Eclipse Goes Native
Our first round of changes to libgcj was bug fixing only. We implemented protection domains properly. Then, we made a pass over the entire runtime, fixing bugs related to class loading. Because of the way class loading had been implemented in libgcj, we had to modify all the places in the native code that conceivably might load a class to forward the request to the appropriate class loader.
Once this was done, we were able to start Eclipse using the libgcj bytecode interpreter. At this point the question became, how can we take real advantage of GCJ to compile Eclipse?
The naïve approach to this dilemma, namely precompiling all the classes and linking them all together, had been ruled out by our investigations into Eclipse's internals. This approach would clash with Eclipse's relatively sophisticated class loading strategy.

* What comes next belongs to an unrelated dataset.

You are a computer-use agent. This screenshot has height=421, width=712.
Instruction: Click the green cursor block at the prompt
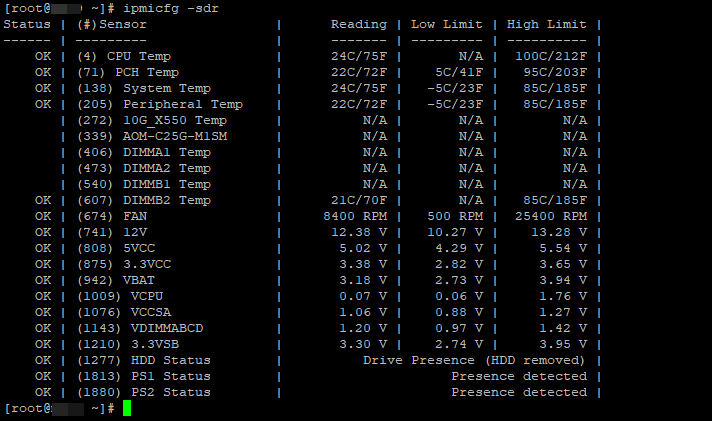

More investigation revealed that most classes are loaded by instances of the DelegatingURLClassLoader, which is a subclass of the standard URLClassLoader that has been extended to understand Eclipse's plugin architecture. It seemed like the best approach was to modify Eclipse to allow it to load precompiled shared libraries as well as bytecode files. We reasoned that the required changes would be localized due to the way plugin class loading had been structured.
In fact, we had to go one step further and extend libgcj a bit as well. libgcj knew how to load shared libraries invisibly in response to a call to, for example, Class.forName(). However, this magic always happened at the level of the bootstrap class loader. That wouldn't work well for Eclipse or for any other application that defines its own class loaders, so we invented a new gcjlib URL type. This is like a jar URL, but it points to a shared library. We also made some minor extensions to our implementation of URLClassLoader so that gcjlib URLs would be treated specially.
Doing this wasn't enough, however. We also had to solve the linkage problems. In particular, if we compiled a jar file to a shared library, how could we prevent the dlopen() of such a shared library from immediately failing due to unresolved symbols? The solution to this problem was to resurrect and clean up the -fno-assume-compiled option in GCJ. This option, which never had been finished, enabled an alternative ABI that caused GCJ's output to resolve most references at runtime rather than at link time.
The -f-no-assume-compiled option has various limitations and inefficiencies. On the boards for the future is a cleaner way to achieve this same goal. On the GCJ mailing list (see the on-line Resources section) this option is referred to either as the binary compatibility ABI or -findirect-dispatch. This new ABI does everything -fno-assume-compiled does, but in a much more efficient and compatible way. Development is underway and is coming along nicely on this new feature, one of several contributing to GCJ's enterprise readiness.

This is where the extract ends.